## 取り組む課題:
[1] 抽出テキストのうち、「1. 箇条書き enumrate(番号付き),itemize(記号付き),description(表題付き)」から「表 tabular (詳細は以下)」までの部分を、一字一句変えずに出力してください。
[2] 抽出テキストにある「このような形式のものを環境と呼ぶ。」という一文を英語に訳してください。

## 抽出テキスト:
------
箇条書きや表などは,テキストを \begin{環境名} と \end{環境名} で囲み記述する。このような形式のものを環境と呼ぶ。環境名には,箇条書きや表などを指示する名前が入る。
以下はその環境名である。

  1. 箇条書き enumrate(番号付き),itemize(記号付き),description(表題付き)
  2. 左右中央寄せ flushleft, flushright, center
  3. 引用 quote
  4. 文字通りの出力 verbatim
  5. 表 tabular (詳細は以下)
    \begin{tabular}{列指定}
      表本体
    \end{tabular}

2.11.5 表

書式は
\begin{tabular}{列指定}
  表本体
\end{tabular}

セルの区切り
& でセルを区切る
\\(英語環境だとバックスラッシュ2つ) で改行
各項目(セル)内の位置
r, c, l で順に右・中央・左揃えを指定
縦線
| の入った位置で縦線を指定
横線
\hline で横線を指定

{r c c} : 3列で区切りの縦線はなし。セルの中では,順に右・中央・中央揃え
{|r|l|} : 2列で区切りの縦線あり。順に右・左揃え

演習

次の表を作成せよ。

用途 欧文  和文(横) 和文(縦) 和文(横 新)
論文・レポート article  jarticle tarticle jsarticle
長い報告書 report jreport treport -
book jbook tbook jsbook

第3章

ここでは,数式の書き方を学ぶ。数式は TeX がもっとも得意とする組版のひとつである。
------
## 提示データ:
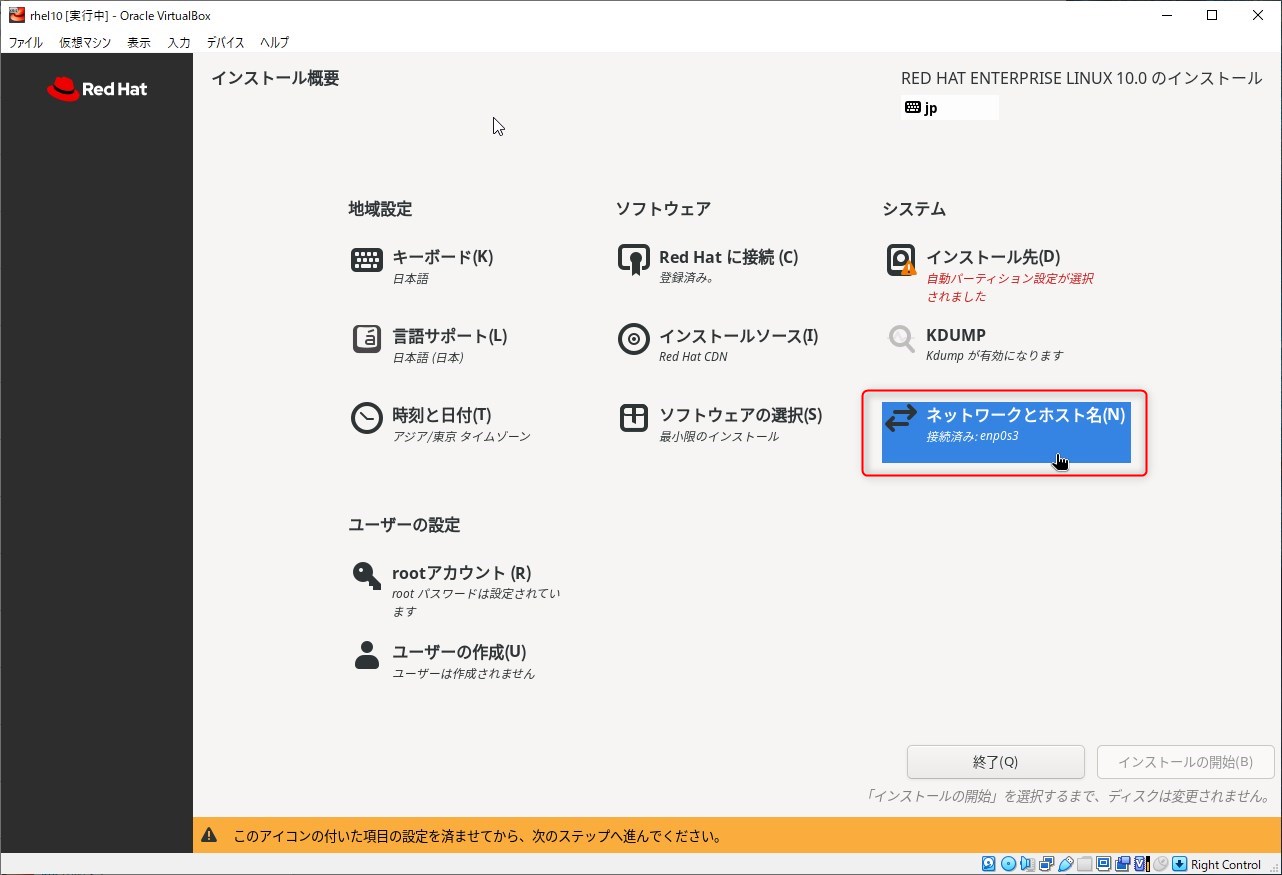Open the 仮想マシン menu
------
## 課題の解答:
[1]
1. 箇条書き enumrate(番号付き),itemize(記号付き),description(表題付き)
  2. 左右中央寄せ flushleft, flushright, center
  3. 引用 quote
  4. 文字通りの出力 verbatim
  5. 表 tabular (詳細は以下)

[2] Something written in this form is called an environment.